You just take the matrix, calculate mean pairwise morphological distances (done in a blink), export the distance matrix as NEXUS-formatted file and input this to SplitsTree, which will give you a Neighbour-net (in another blink).
A Neighbour-net based on Doyle & Endress' 2018 matrix including only the modern-day taxa. |
Most members of the well-established clades, main angiosperm lineages, cluster in the Neighbour-net (bracketed names point to somewhat scattered clades). In case the signal from a fossil is trivial, it will be nested within the respective cluster. Trivial signals are when a fossil has a character suite that indicates it is much more similar to one of the clusters than to any other, which usually means that it is part of the same evolutionary lineage. Convergences may be common, and characters homoplasious, but evolving the exact same suite of characters while not sharing common ancestry is quite unlikely.
Two of the fossils apprear to have unique character suites, placing them intermediate between two phylogenetically isolated plants, the unique Amborella (still considered the earliest branching modern-day angiosperm; one species on New Caledonia) and Ceratophyllum, an equally enigmatic water plant.

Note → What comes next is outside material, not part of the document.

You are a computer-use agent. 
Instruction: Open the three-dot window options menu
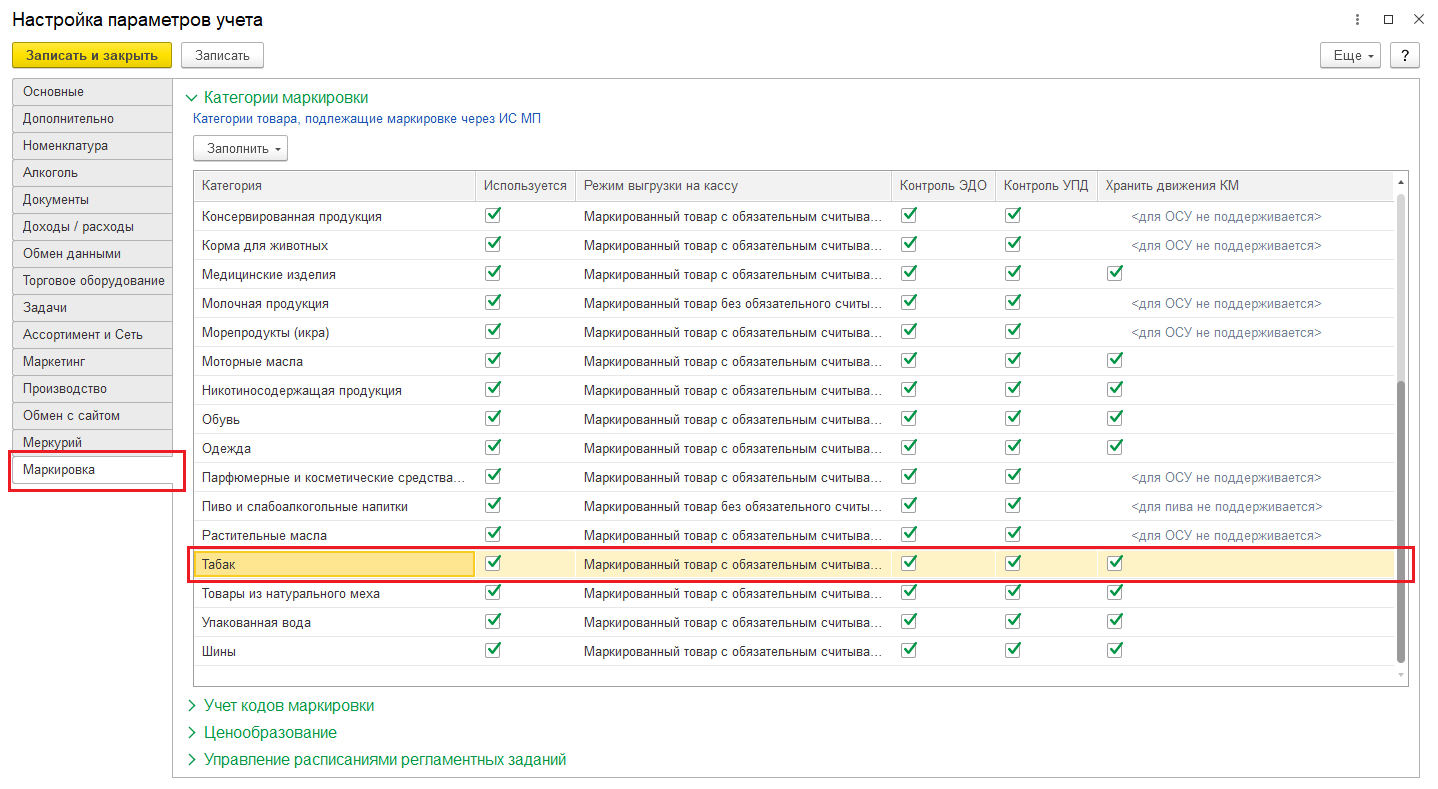1357,20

The remainder are clearly members of the Chloranthales.
Having identified the phylogenetic Neighbourhood of the fossils, we can then focus on this neighbourhood (in SplitsTree: Select the comprising OTUs; then go to menu Data > Keep only selected taxa).

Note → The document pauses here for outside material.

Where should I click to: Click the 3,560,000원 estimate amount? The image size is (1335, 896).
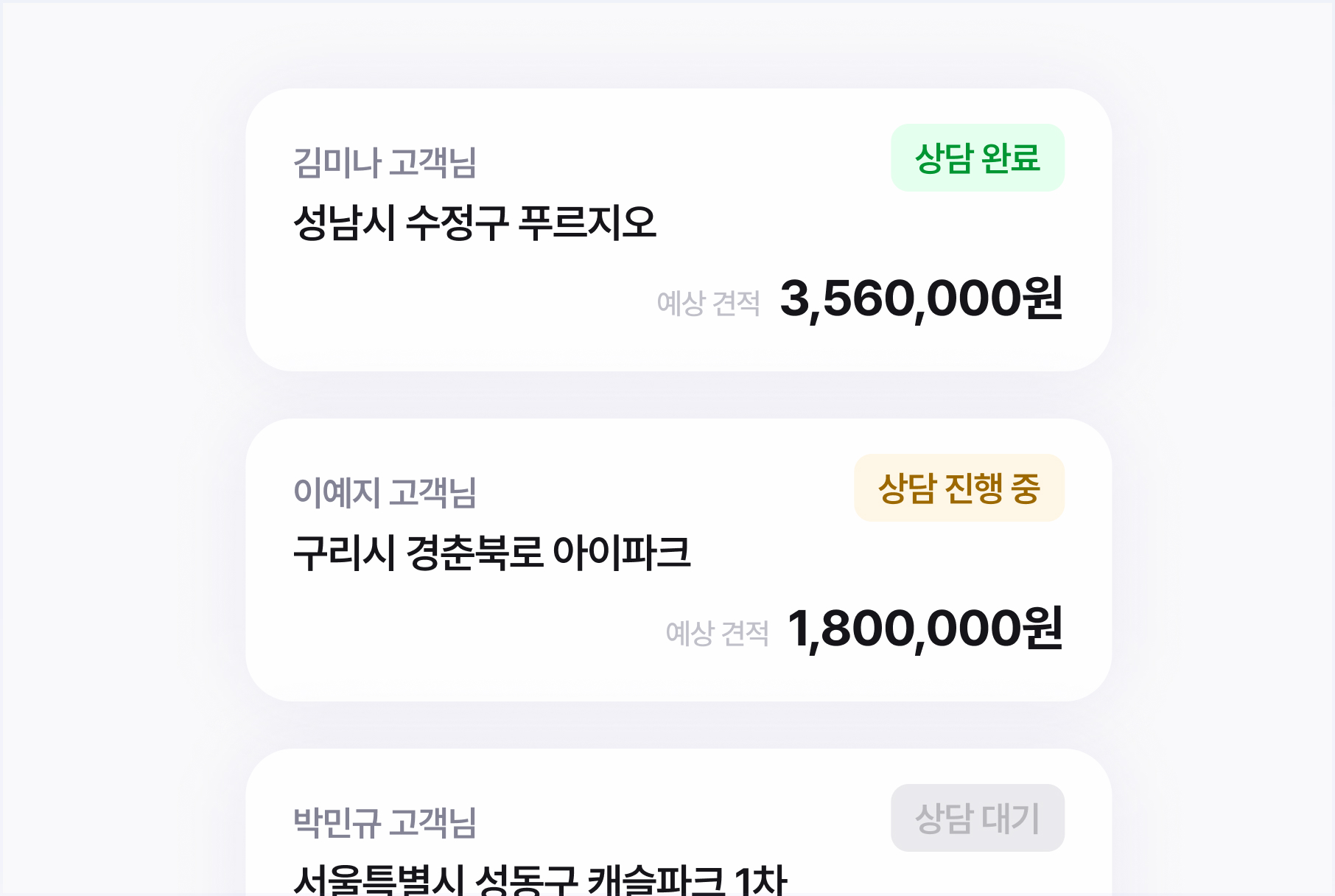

The Neighbour-net after all non-neighbourhood OTUs have been removed. |
From this graph we can directly conclude:
- The Asteropollis plant is a close relative, likely a sister or early representative, of Hedyosmum.
- Couperites represents an early and substantially diverged lineage within the Chloranthales — its closest living relative appears to be Ascarina, next to Hedyosmum the most derived living Chlorantales (here: one would need to see if there is any shared character suite).

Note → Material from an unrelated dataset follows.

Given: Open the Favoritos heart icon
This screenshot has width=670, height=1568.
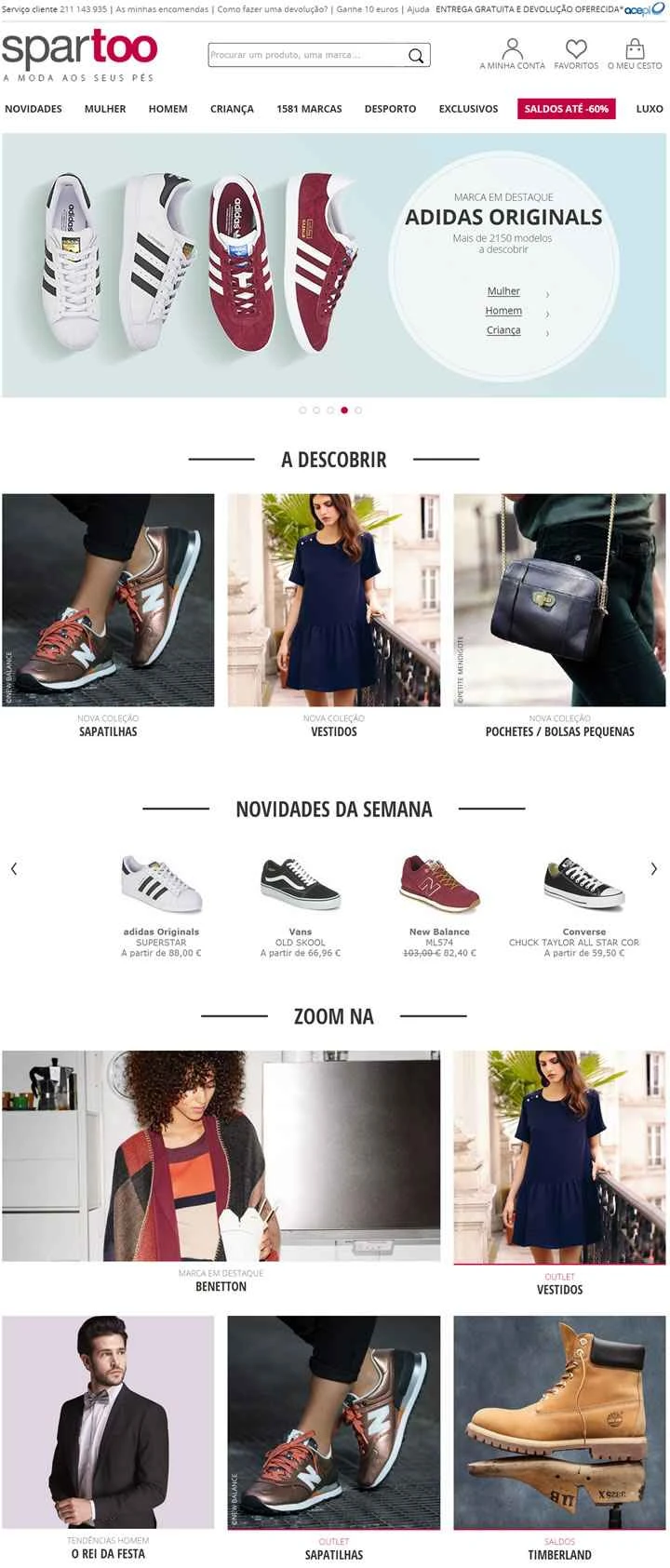Looking at the screenshot, I should coord(576,48).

- Zlatkocarpus is an ancestral form of the Chloranthales core clade, comprising Ascarina and the sister taxa Chloranthus and Sacandra (one would need to check the possibility that this could be a missing data artefact).
- Canrightia and Canrightiopsis are sister lineages or precursors of Chloranthus and Sacandra (see the open access tree-and-network-based paper by Friis et al. 2015, Grana 54: 184–212)
- The Pennipollis plant is an ancient isolated Chloranthales lineage, with no living relative.
- Appomattoxia and Pseudoasterophyllites may be (very) distant relatives of Ceratophyllum, the latter an isolated genus that has long been and still is a problem for molecular phylogenies. Alternatively, they may represent early and extinct angiosperm lineages (or the same lineage) with no modern counterparts.
[For those interested in a formal discussion of these results, see Doyle & Endress, 2018, pp. 7–25.]
To refine the analysis, we can just reduce the character set to the characters scored for the fossils.
To take the next step, morphological matrices alone will have no practical use, because they will not allow us to identify fast vs. slow evolving traits and lineages. A lineage that goes through bottlenecks or colonizes new niches will be genetically, and morphologically, more distinct than one that remained in calm waters. One could map the preserved traits found in each fossil onto a molecular tree, and include the information about actual branch lengths in that tree to put forwards hypotheses about the ancestral state (e.g. Mendes et al., Grana 53: 283–301 [open access] for Lardizabalaceae), and possibly even time the divergences. This would enable one to compare the situation in the fossils with the top-down hypotheses about morphological evolution for the very same time period.
But that would be mostly tree-based analyses, and thus nothing for a Genealogical World of Phylogenetic Networks post.
Data — In case you are interested in the primary data matrix, a ready-to-use NEXUS version and the raw Split-NEXUS files have been uploaded to figshare.